Where a picture appears, leave it out; copy everything else in the records exactly.

────────────────

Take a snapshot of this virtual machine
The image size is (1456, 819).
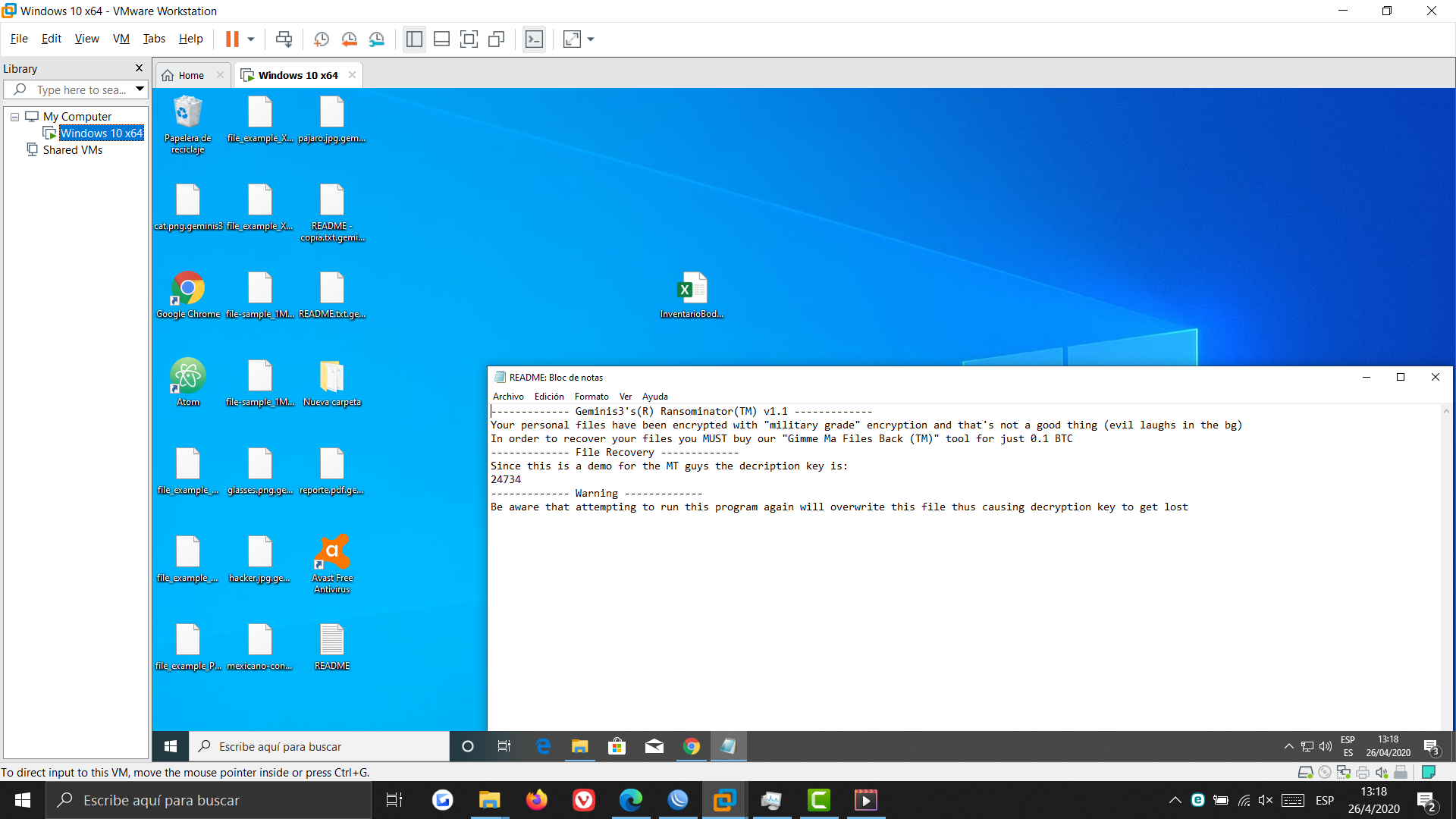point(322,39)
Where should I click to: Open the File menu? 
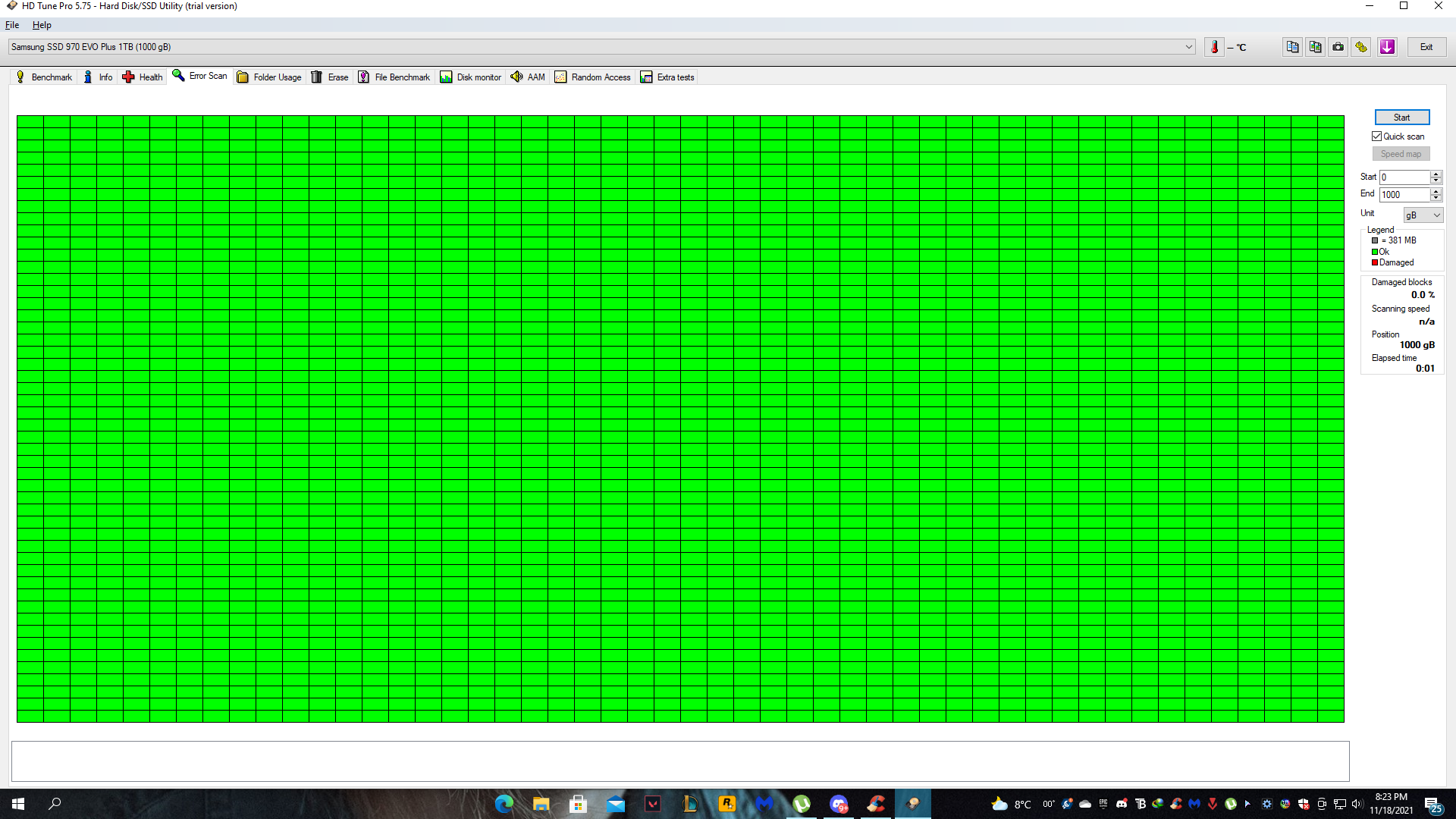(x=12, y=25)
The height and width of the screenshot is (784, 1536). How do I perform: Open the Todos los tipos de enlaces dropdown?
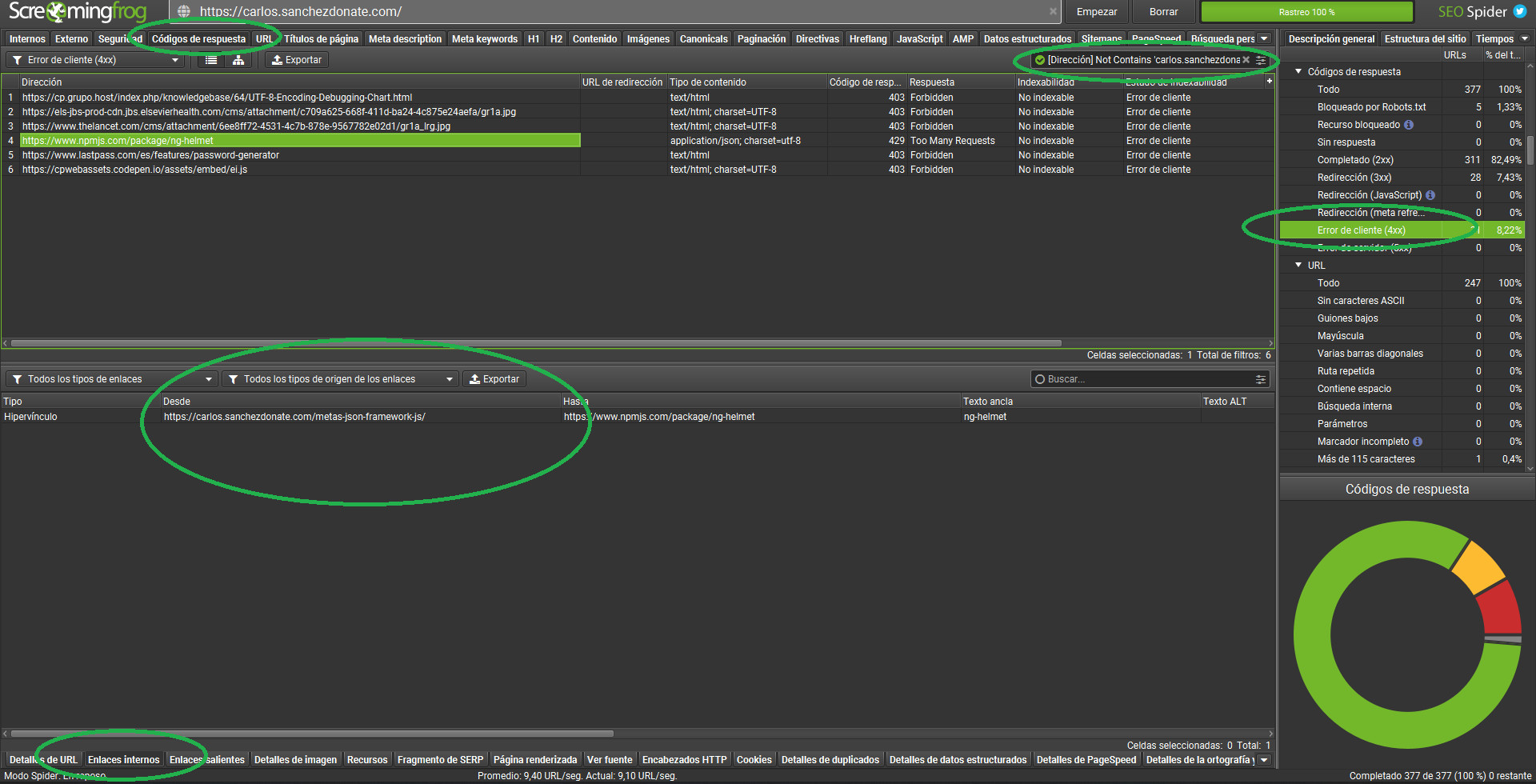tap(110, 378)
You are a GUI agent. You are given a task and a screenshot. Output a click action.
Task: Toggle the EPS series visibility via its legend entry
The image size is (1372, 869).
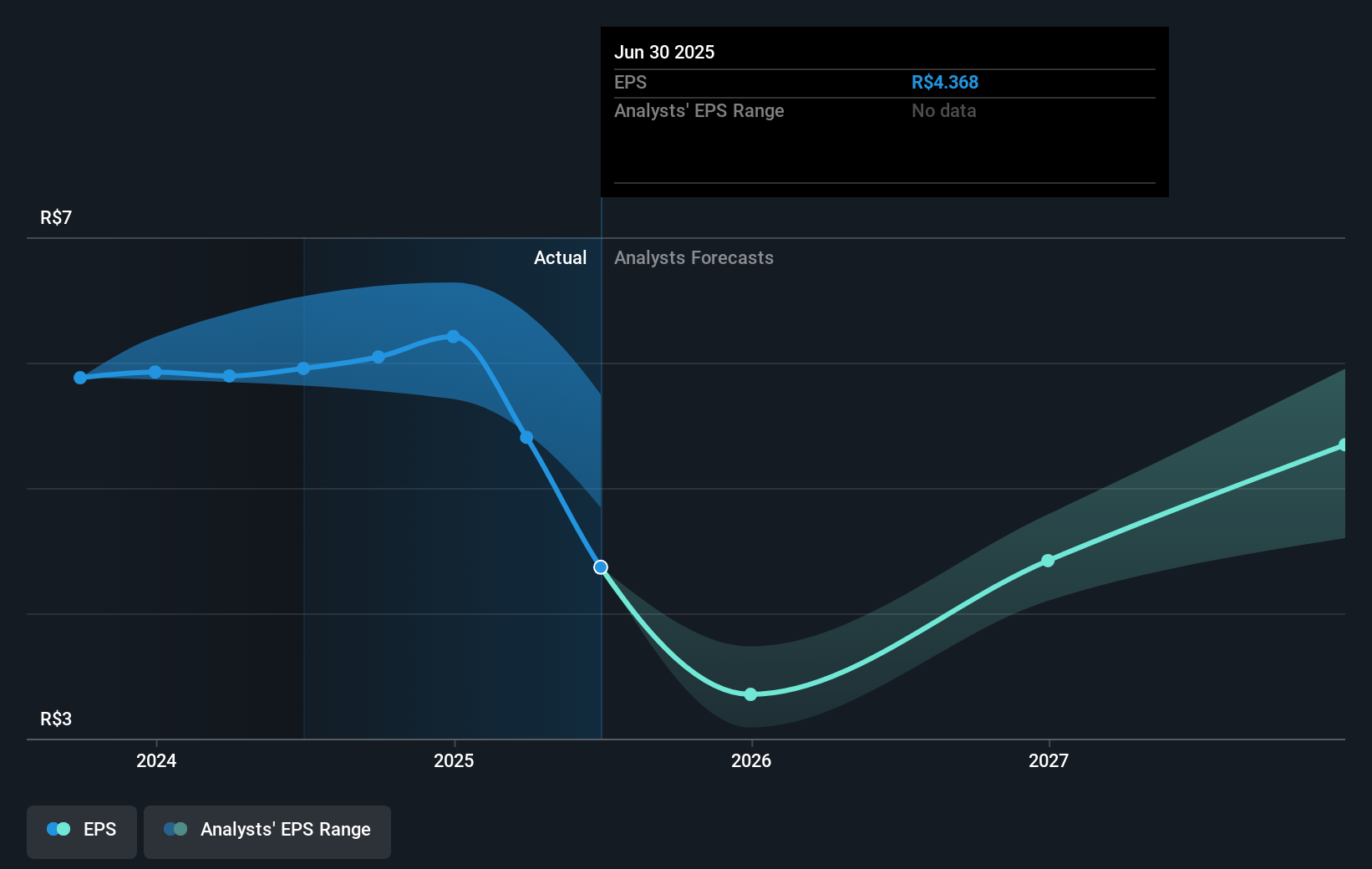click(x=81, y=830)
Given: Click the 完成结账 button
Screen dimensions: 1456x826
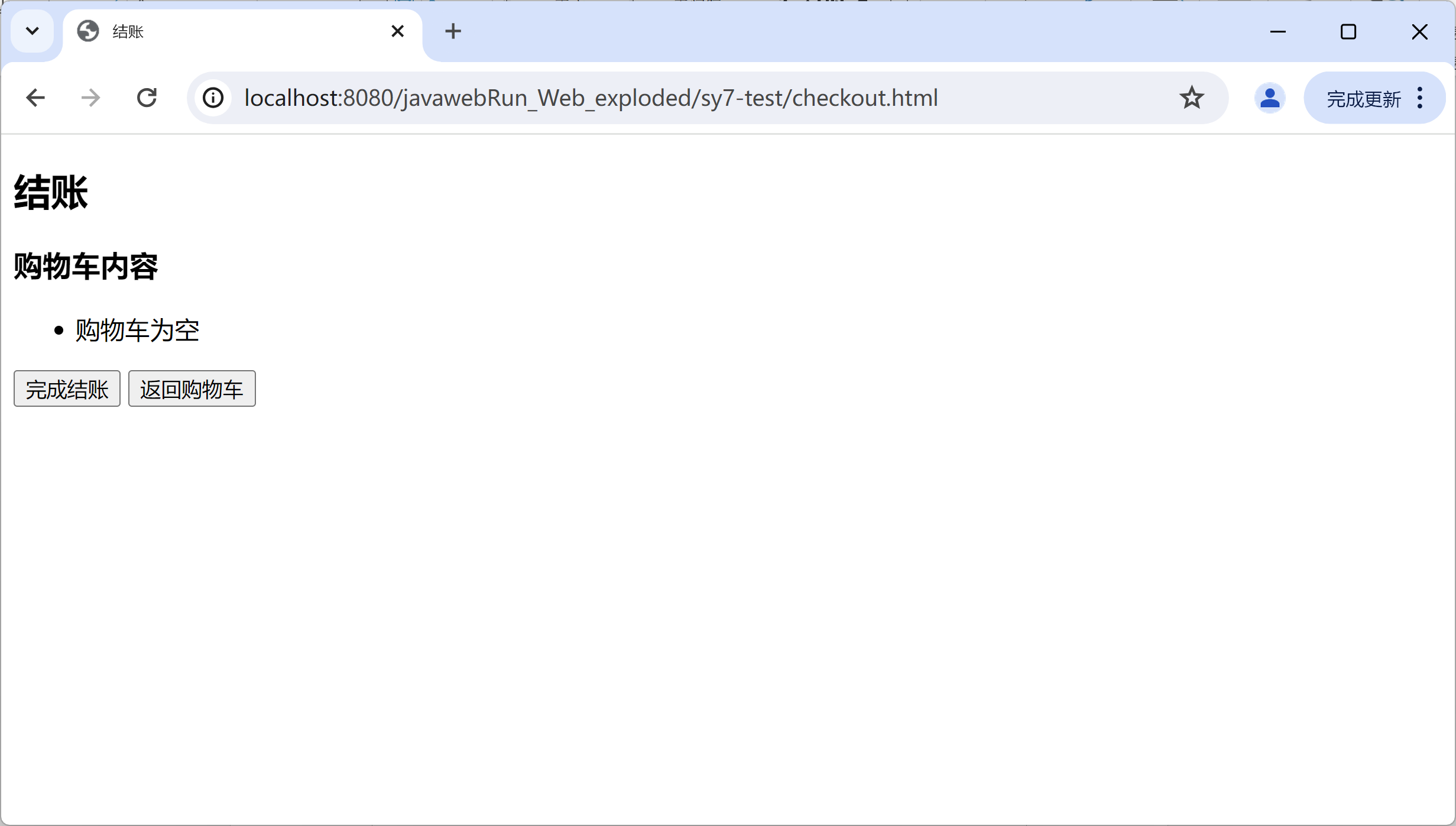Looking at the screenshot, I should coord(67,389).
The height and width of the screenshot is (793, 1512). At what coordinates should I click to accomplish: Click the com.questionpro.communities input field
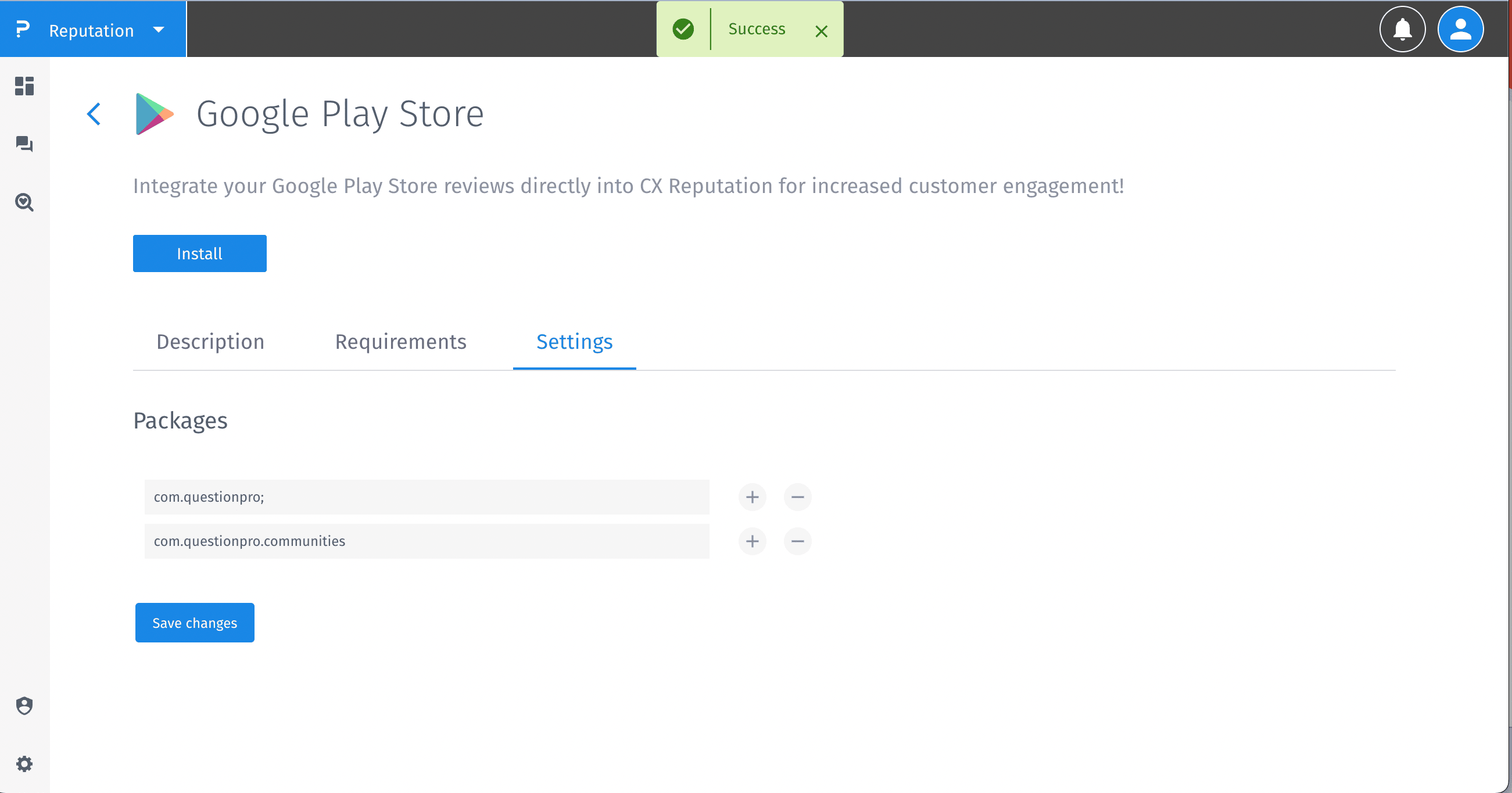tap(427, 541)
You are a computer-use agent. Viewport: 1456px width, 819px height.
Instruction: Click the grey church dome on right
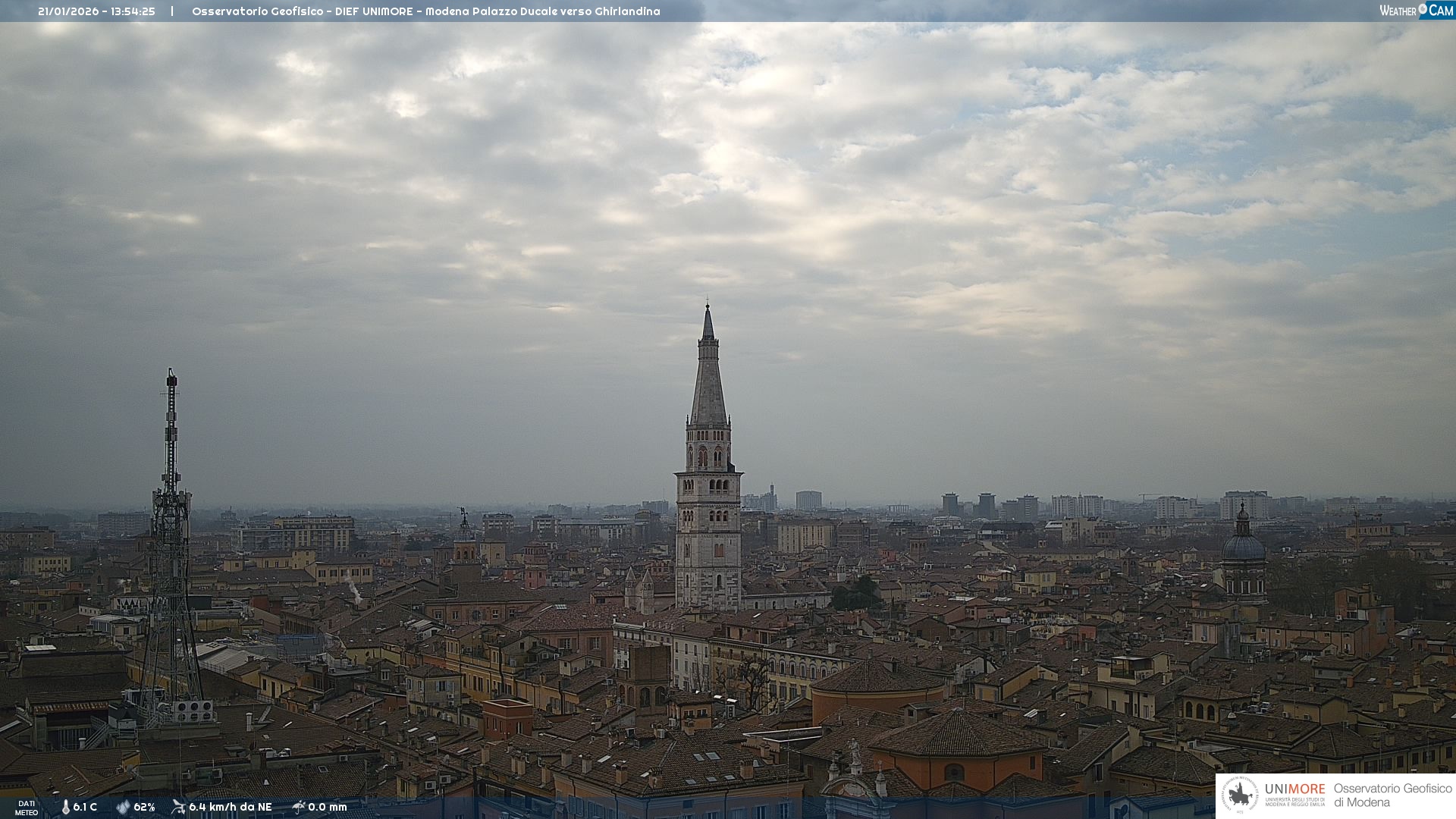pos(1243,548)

────────────────

◆ ANSWER FOR THIS EXERCISE:
Take a snapshot of this virtual machine
The image size is (1456, 819).
point(322,39)
Where should I click to: Open the File menu? 
(x=12, y=25)
The height and width of the screenshot is (784, 1536). How do I perform: Open the Todos los tipos de enlaces dropdown?
tap(110, 378)
You are a GUI agent. You are given a task and a screenshot. Output a click action.
Task: Toggle the EPS series visibility via its legend entry
The image size is (1372, 869).
click(x=81, y=830)
Given: Click the 完成结账 button
Screen dimensions: 1456x826
Looking at the screenshot, I should coord(67,389).
The height and width of the screenshot is (793, 1512). At what coordinates should I click to accomplish: Click the com.questionpro.communities input field
tap(427, 541)
You are a computer-use agent. Viewport: 1456px width, 819px height.
Instruction: Click the grey church dome on right
pos(1243,548)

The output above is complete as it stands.